● **WORK TASK**
Type the records that follow again exactly as written, but drop the pictures.

== EXERCISE INPUTS ==

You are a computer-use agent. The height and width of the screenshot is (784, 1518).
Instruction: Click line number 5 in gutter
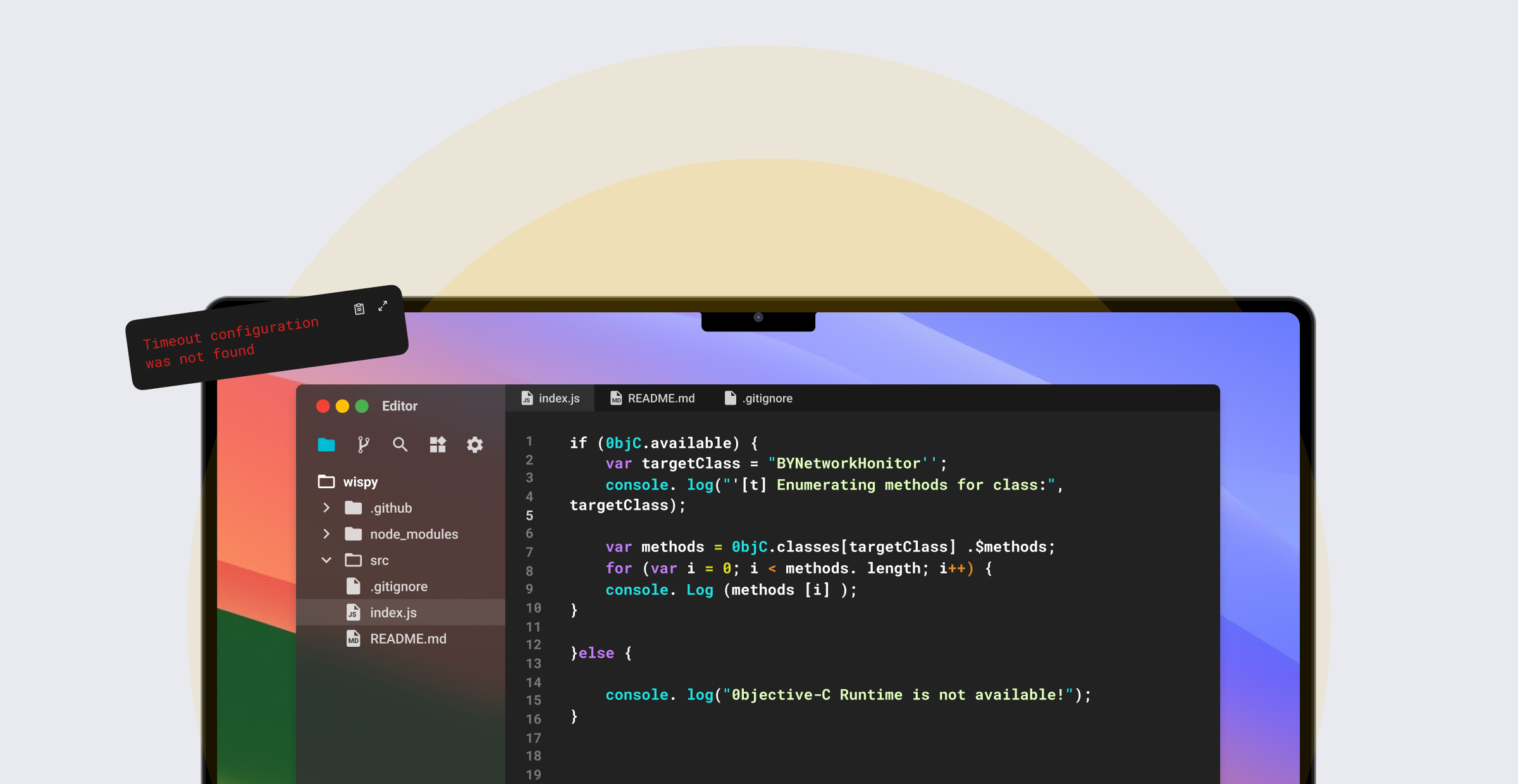click(x=529, y=516)
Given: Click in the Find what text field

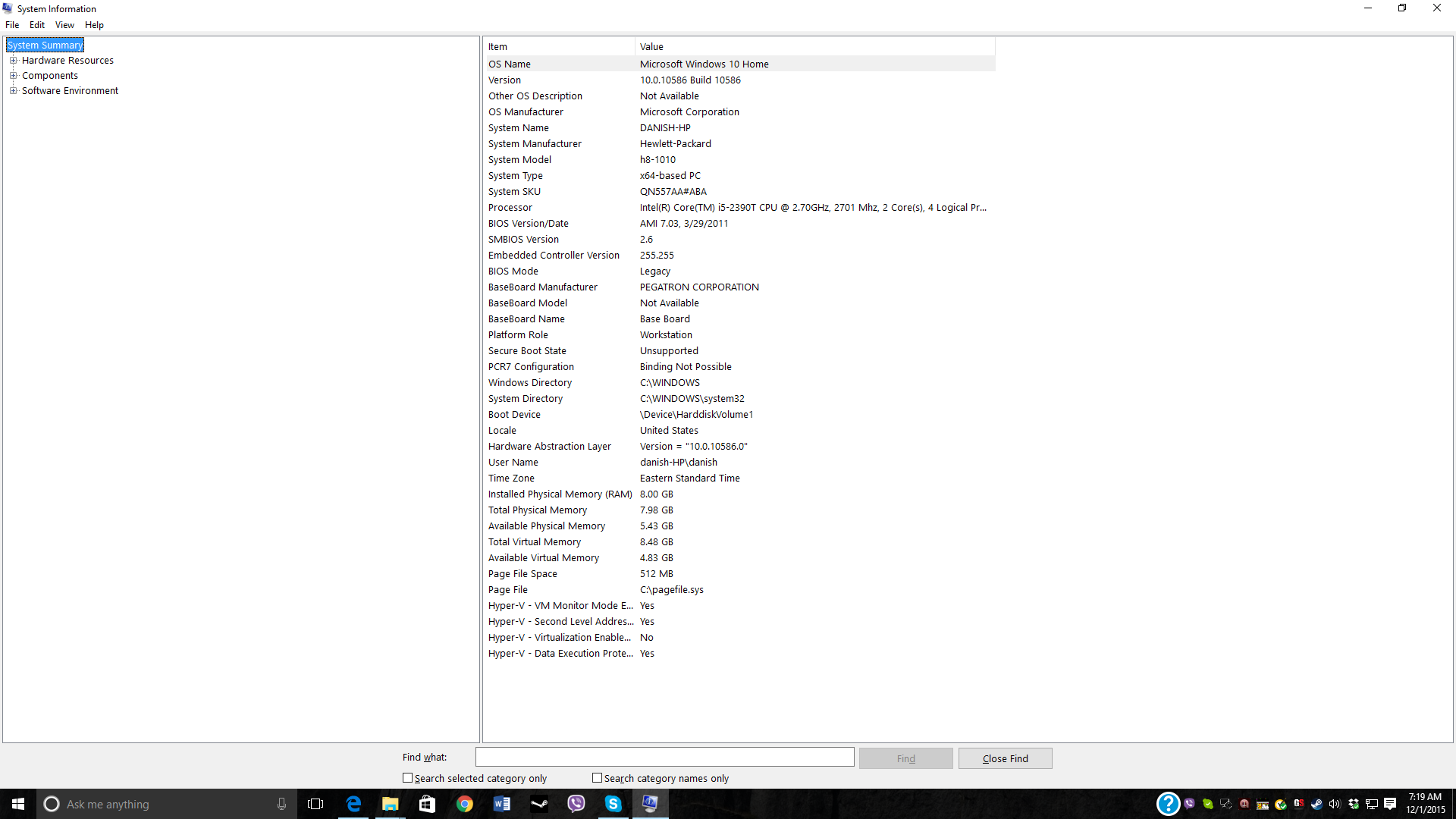Looking at the screenshot, I should [x=664, y=757].
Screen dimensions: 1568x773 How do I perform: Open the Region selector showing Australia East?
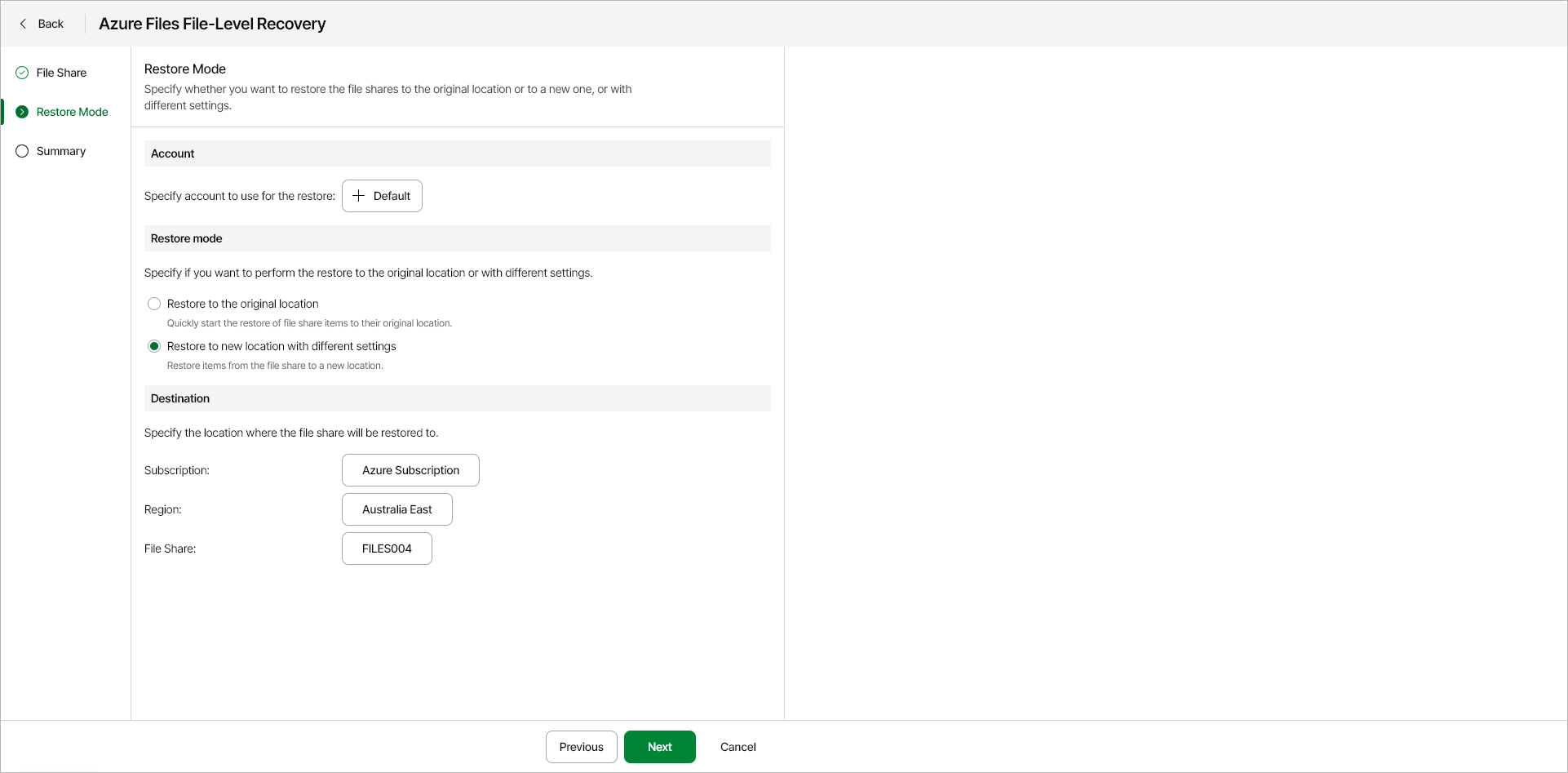(x=396, y=509)
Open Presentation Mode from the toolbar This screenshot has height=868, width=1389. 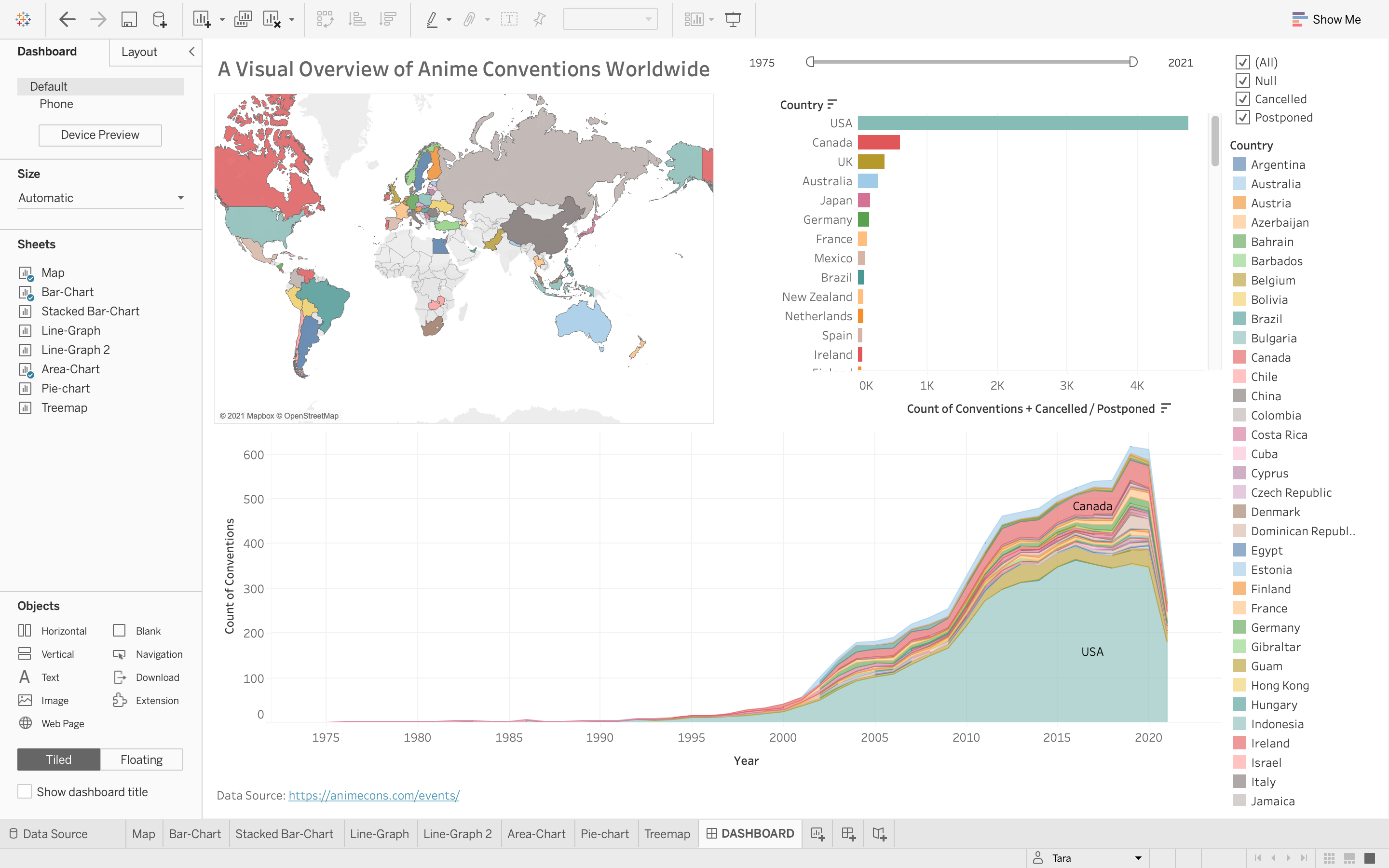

===

● **YOUR RESPONSE**
You are a computer-use agent. The height and width of the screenshot is (784, 1518).
Instruction: Click line number 5 in gutter
click(x=529, y=516)
Given: Click in the Find what text field

Looking at the screenshot, I should [x=664, y=757].
Screen dimensions: 1568x773 How do I perform: Open the Region selector showing Australia East?
(x=396, y=509)
Open Presentation Mode from the toolbar This screenshot has height=868, width=1389. 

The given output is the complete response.